= Dataset records =
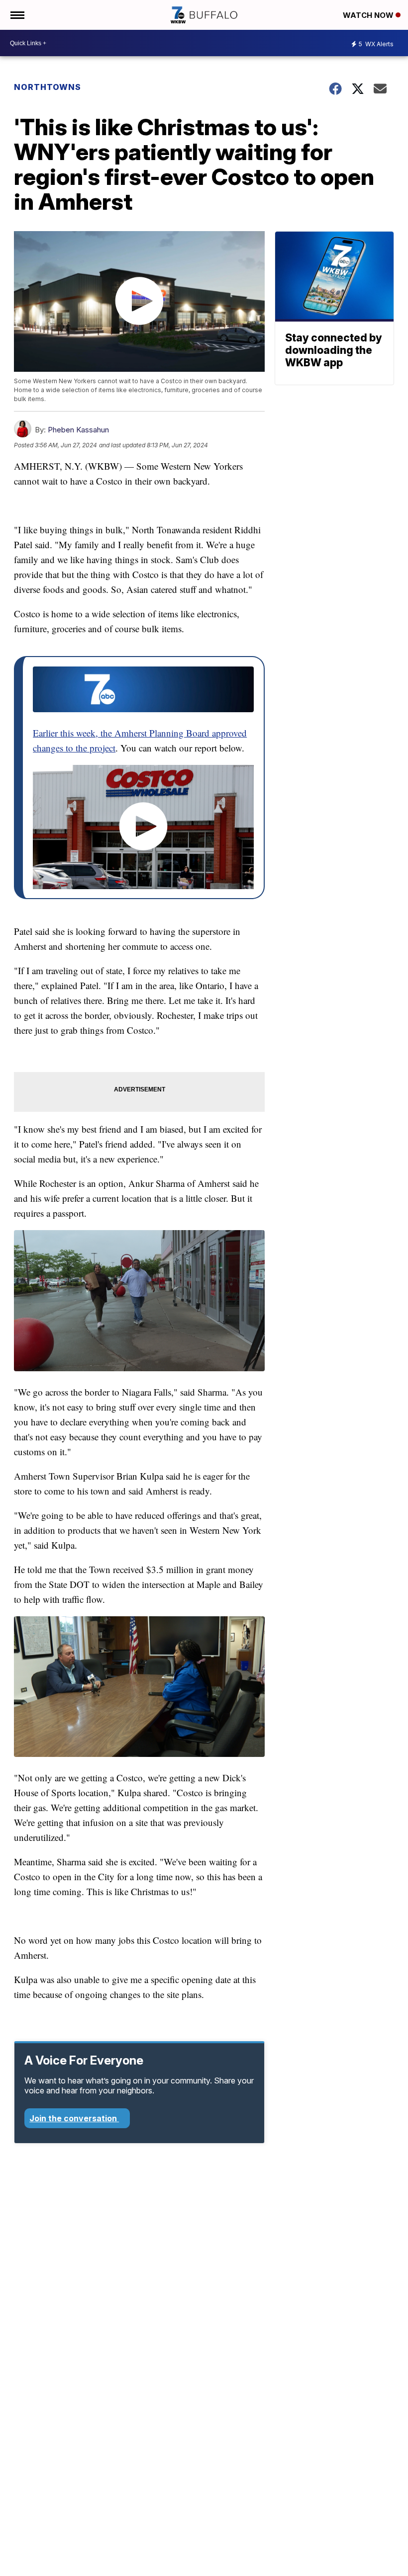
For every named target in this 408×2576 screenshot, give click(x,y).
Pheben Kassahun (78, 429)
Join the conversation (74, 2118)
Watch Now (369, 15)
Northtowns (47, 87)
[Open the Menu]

= What you have to do =
What should come out is the exact run of lines from the one holding "Join the conversation (74, 2118)" through the end of the records above, and nothing besides.

= Your solution =
Join the conversation (74, 2118)
Watch Now (369, 15)
Northtowns (47, 87)
[Open the Menu]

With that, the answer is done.